Возмездие
Шрифт:
Млынский бросил на него взгляд.
— Да что ты, дед! Риск-то какой!..
— Для тебя — большой, для меня — чуть поменьше, а для них… мальцы… им сподручней прошмыгнуть. Да и Алешка дорогу знает…
— Дети, Матвей Егорович! Жалко, — сказал Алиев.
— А мне что, не жалко? — резко отвечает дед Матвей. — Алешка-то ведь внучек мой, единственная родная душа на свете… Иван Петрович, Москва ведь
Млынский молчит.
— Товарищ майор, — вступает в разговор Зина. — Разрешите мне? Честное слово, пройду.
— Да не пройдешь ты, Зина, — устало сказал дед Матвей. — Первый немец тебя сграбастает… И Петренко по городу шарит, узнает враз…
— Зина, идите к себе в санчасть, Охрим Шмиль тяжело ранен, — сказал майор и повернулся к Алиеву. — Придется посылать мальчишек, Гасан, другого выхода не вижу.
— Да, — соглашается комиссар.
Млынский отдает приказание Вакуленчуку:
— Готовьте ребят в дорогу!
— Есть! — отвечает мичман.
В церкви идет утренняя служба.
Молящихся немного: старушки в черных платках, несколько стариков с бородами и лысеющими головами, плохо одетые, закутанные в платки и шарфы дети.
На большом иконостасе в золотом окладе висит икона божьей матери.

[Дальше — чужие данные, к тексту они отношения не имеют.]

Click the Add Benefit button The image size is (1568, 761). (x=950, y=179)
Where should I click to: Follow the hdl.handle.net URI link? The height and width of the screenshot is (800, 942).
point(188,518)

Ветер врывается в разбитую снарядами крышу. Она прикрыта листами железа, которые издают неприятный скрипящий звук. На длинной тяжелой цепи, чуть-чуть покачиваясь, висит огромная, наполовину разбитая хрустальная люстра.
Служба подходит к концу. Закончилась проповедь, прочитанная отцом Павлом. Церковный хор поет последнюю молитву, гулко разносящуюся под сводами церкви: «Господи помилуй, господи помилуй, господи помилуй, благослови…»
На возвышении стоит отец Павел. Серебряный крест висит на его груди. Когда хор закончил петь, он широко перекрестился, произнес заключительные слова службы: «Христос, истинный бог наш, молитвами пречистне своея матере и всех святых. Помилует и спасет нас, яко благо-человеколюбец». Затем взял обеими руками большой крест и, осеняя им молящихся, спустился с возвышения. Верующие подходили целовать руку отца Павла и крест. С некоторыми он разговаривал, что-то советовал, кого-то успокаивал. Люди уходили,
Алеша и Мишутка, держа в руках шапки, подошли к отцу Павлу. Нагнувшись, он что-то говорил внимательно слушавшей его маленькой сухонькой старушке. Она перекрестилась, поцеловала крест, руку отца Павла и сказала:
— Помолись за меня, батюшка. — Отвесив несколько поклонов, ушла.
Алеша поцеловал крест и сказал:
— Благослови, отец Павел. — И когда священник положил ему руку на голову, прошептал: — Вам поклон от Александра Карповича.
— А где он теперь живет, сын мой? — тихо спросил отец Павел.
— У Чистых прудов, дом семь, — быстро ответил Алеша и добавил: — Он просит вас благословить его…
— Придешь ко всенощной в четыре часа. Я передам для него просвирку.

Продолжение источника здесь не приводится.